Seven organic salts assembled from hydrogen-bonds of N–H⋯O, O–H⋯O, and C–H⋯O between acidic compounds and bis(benzimidazole)

•Seven organic acid–base salts have been prepared and structurally characterized.•Hydrogen bond interactions of the bis(benzimidazole) and acidic compounds have been ascertained.•All structures adopted hetero supramolecular synthons.•Classical hydrogen bonds are the primary forces in the structures with OH⋯benzimidazole synthons.•The secondary interactions also play important roles in the packing of the compounds.
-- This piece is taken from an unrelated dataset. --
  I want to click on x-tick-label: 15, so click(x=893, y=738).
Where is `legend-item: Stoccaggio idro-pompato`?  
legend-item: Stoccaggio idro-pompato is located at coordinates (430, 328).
Seven crystalline organic acid–base adducts derived from 1,4-bis(benzimidazol-2-yl)butane/1,2-bis(2-benzimidazolyl)-1,2-ethanediol and acidic components (picric acid, 2-hydroxy-5-(phenyldiazenyl)benzoic acid, 5-sulfosalicylic acid, oxalic acid, and 1,5-naphthalenedisulfonic acid) were prepared and characterized by the single crystal X-ray diffraction analysis, IR, mp, and elemental analysis. All of the seven compounds are organic salts involving proton transfer from the acidic components to the bis(benzimidazole). For the salt 3, although a competing carboxyl group is present, it has been observed that only the proton at the –SO3H group is deprotonized rather than the H at the COOH. While in the salt 7, both COOH and SO3H were ionized to exhibit a valence number of −2. For 4, the oxalic acid existed as unionized molecule, monoanion, and dianion simultaneously in one compound.All supramolecular architectures of the organic salts 1–7 involve extensive intermolecular N–H⋯O, O–H⋯O, and C–H⋯O hydrogen bonds as well as other noncovalent interactions. Since the potentially hydrogen bonding phenol group is present in the ortho position to the carboxyl group in 2, 3, and 7, it forms the more facile intramolecular O–H⋯O hydrogen bonding. The role of weak and strong noncovalent interactions in the crystal packing is ascertained. These weak interactions combined, all the complexes displayed 3D framework structure.